Greenstone Energy has asked the National Energy Regulator of South Africa (Nersa) to supply the area with electricity using gas-powered plants.
It would serve 1,781 households, three offices, two schools, two churches, a hotel, and a conference centre.
The suburb’s residents and businesses, which Eskom supplies directly, say the area has suffered 66 days of power outages on top of their typical load-shedding schedule.
South African Independent Power Producers Association chair Tommy Garner told Rapport this meant that Eskom was not meeting the requirements of its distribution licence in the area.
The suburb wants to acquire an initial 1MW of gas generation from Greenstone, increasing to 5.8MW as developments in the area expand.
Greenstone aims to have the project’s first phase completed by July 2022 and has already enlarged the pipeline from Egoli Gas.
It has also started commissioning the generating units and distribution system.
Greenstone offers private power solutions using various sources, including solar photovoltaics, solar thermal, wind, biomass, and gas-solar hybrid solutions.
Gas-solar hybrid plants combine small-scale gas-powered turbines with solar PV generation to ensure 24-hour power availability.
Greenstone’s website includes a project portfolio that counts food processing plants, housing projects, a health clinic, an office building, and a shopping mall among its customers.
This week, Nersa held public meetings over Greenstone’s application to provide power to Linbro Park. The application was first lodged in October 2021.
Eskom has opposed the application, denying the prevalence of outages and claiming that the area “only” suffered 29 days without electricity, not including load-shedding.
The utility maintains Nersa’s rules dictate that two distributors cannot operate within the same area.

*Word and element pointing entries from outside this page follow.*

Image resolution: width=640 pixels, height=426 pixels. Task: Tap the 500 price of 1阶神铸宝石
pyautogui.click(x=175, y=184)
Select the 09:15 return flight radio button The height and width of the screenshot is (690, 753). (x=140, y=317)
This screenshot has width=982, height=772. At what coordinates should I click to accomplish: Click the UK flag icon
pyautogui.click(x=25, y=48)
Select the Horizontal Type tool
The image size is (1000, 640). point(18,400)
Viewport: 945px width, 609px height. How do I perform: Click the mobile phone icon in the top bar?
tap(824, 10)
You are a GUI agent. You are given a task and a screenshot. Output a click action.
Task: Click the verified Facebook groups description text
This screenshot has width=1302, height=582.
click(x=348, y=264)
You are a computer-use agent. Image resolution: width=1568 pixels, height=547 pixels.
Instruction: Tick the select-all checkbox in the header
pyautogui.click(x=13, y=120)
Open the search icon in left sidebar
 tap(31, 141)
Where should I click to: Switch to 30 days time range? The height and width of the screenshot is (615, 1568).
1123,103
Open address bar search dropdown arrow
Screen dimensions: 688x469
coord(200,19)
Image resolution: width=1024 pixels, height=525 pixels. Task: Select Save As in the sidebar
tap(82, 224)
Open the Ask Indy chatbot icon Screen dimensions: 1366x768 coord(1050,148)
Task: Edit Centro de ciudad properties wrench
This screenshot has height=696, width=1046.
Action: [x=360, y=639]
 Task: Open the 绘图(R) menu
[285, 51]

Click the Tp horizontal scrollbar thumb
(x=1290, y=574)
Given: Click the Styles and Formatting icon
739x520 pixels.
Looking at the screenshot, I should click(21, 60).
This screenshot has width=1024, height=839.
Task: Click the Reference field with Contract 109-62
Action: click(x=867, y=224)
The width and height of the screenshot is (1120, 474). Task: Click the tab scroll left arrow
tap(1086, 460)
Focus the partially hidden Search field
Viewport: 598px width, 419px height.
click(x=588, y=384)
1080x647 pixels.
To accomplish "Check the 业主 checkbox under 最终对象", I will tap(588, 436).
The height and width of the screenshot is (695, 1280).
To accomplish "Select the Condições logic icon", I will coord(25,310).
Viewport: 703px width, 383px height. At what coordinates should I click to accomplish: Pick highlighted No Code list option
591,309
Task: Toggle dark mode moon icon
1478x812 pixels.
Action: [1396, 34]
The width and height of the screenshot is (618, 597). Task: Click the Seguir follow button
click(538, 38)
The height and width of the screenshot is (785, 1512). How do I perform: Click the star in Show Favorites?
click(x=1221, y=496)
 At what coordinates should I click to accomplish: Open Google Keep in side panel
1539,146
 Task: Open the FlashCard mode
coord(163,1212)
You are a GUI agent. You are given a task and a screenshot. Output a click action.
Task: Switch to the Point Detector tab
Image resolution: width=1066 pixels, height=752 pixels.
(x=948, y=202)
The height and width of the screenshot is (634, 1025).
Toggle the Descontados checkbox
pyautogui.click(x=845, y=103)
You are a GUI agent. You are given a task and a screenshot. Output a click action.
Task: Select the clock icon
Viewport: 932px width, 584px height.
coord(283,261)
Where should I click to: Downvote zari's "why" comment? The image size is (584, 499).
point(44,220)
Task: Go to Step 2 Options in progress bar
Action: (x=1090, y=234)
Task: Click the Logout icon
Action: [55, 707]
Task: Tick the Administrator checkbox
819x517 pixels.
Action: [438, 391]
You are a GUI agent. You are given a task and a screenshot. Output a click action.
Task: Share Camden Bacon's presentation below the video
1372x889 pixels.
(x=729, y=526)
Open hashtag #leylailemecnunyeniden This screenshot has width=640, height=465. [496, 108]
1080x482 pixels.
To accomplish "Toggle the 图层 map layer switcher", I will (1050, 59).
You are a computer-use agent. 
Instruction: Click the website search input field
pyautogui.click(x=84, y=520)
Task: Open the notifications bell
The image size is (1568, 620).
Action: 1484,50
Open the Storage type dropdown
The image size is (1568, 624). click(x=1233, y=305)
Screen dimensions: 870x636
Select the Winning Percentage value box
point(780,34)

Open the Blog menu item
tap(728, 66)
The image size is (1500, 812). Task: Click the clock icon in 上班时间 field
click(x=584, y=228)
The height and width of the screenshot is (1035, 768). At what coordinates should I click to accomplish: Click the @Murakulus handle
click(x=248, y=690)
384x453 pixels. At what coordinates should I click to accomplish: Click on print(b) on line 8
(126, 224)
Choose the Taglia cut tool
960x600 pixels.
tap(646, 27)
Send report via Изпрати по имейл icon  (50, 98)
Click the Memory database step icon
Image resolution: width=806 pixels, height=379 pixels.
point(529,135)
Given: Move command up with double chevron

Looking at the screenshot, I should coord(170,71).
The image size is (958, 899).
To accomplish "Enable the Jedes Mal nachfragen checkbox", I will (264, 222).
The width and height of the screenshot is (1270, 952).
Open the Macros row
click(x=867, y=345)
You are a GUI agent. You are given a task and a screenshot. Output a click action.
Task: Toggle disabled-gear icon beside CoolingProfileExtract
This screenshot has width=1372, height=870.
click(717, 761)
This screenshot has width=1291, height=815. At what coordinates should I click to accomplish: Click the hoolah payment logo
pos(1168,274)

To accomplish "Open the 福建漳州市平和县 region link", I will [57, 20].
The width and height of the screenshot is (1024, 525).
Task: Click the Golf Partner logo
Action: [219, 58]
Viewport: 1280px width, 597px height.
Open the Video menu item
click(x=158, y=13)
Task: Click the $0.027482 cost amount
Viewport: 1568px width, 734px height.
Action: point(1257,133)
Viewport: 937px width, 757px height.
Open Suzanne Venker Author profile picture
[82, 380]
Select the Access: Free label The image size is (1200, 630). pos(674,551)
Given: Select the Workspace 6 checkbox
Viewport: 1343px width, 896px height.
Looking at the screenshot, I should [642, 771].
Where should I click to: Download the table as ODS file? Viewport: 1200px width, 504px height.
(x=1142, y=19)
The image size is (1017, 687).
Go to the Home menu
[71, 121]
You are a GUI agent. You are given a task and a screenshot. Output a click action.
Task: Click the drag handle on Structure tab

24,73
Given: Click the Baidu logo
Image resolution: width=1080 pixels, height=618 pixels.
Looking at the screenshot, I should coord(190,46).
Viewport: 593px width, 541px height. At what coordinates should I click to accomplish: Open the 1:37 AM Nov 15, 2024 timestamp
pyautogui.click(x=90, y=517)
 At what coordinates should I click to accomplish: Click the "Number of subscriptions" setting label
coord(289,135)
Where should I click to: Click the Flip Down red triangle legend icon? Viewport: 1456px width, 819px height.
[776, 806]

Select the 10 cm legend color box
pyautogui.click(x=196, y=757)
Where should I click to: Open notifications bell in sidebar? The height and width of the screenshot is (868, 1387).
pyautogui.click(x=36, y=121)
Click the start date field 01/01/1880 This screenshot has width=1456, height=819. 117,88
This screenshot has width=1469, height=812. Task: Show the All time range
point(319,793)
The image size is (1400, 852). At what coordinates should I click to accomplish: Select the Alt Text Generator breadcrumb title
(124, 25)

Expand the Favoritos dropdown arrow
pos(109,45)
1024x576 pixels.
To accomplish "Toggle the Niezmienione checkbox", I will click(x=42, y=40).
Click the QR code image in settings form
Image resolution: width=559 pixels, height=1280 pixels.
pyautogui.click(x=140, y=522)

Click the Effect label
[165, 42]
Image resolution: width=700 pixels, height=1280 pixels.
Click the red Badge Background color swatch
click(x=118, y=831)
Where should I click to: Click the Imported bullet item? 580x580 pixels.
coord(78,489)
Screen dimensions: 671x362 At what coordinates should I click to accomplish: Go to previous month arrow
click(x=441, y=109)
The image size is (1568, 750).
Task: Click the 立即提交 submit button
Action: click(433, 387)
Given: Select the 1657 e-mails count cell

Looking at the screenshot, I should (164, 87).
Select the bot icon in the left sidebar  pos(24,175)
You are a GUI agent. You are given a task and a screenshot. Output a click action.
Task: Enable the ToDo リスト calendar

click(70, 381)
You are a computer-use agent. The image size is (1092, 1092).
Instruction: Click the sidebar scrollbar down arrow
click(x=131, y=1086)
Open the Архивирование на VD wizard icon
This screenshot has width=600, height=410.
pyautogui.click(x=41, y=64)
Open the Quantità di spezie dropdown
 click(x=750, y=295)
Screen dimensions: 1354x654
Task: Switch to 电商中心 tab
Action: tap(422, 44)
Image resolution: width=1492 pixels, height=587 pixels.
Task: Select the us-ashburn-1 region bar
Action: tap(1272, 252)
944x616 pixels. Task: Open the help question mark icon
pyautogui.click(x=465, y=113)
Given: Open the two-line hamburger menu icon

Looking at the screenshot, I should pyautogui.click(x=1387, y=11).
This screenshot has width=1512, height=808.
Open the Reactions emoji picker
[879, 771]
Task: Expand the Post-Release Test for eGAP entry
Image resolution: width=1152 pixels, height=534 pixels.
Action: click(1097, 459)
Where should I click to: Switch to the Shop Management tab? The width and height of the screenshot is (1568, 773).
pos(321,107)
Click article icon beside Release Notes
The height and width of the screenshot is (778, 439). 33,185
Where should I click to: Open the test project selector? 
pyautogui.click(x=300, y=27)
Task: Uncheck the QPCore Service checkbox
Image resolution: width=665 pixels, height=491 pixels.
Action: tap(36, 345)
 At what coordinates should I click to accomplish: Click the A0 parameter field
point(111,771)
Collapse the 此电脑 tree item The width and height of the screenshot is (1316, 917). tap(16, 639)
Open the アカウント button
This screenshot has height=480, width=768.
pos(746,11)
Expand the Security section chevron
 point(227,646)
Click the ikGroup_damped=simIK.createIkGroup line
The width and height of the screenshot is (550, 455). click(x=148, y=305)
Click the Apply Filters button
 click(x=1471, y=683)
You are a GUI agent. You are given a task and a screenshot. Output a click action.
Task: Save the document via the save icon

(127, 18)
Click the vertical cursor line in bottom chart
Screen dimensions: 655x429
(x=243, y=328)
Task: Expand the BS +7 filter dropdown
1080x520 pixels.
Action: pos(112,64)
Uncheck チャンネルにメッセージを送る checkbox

It could be dangerous to have two distribution networks running underground in the suburb, Eskom argued.
Eskom made a similar argument opposing the City of Tshwane’s plan to provide power to the new Mooikloof Megacity in Pretoria East.
Should the application be successful, Greenstone will be the first firm to receive approval for private power generation under 100MW since President Cyril Ramaphosa lifted the minimum threshold from 1MW in June 2021.
While Ramaphosa’s surprise announcement and the energy department’s subsequent gazette effecting the changes were welcomed, it quickly emerged that the licence exemption was not the only stumbling block blocking larger private power generation.
Producers are still required to register with Nersa to distribute the electricity to customers, which is proving to be a cumbersome process with approvals lying in wait for months.
Electricity law experts also believe that municipalities could get in the way of more private supply coming online, as most still have to develop separate tariffs for distribution.
Numerous businesses — including private healthcare facilities and mines — have entered into agreements with private power companies to build their own generation capacity and fend off load-shedding.
Major companies shifting some of their operations to self-generation are Medi-Clinic, Anglo American, and ArcelorMittal.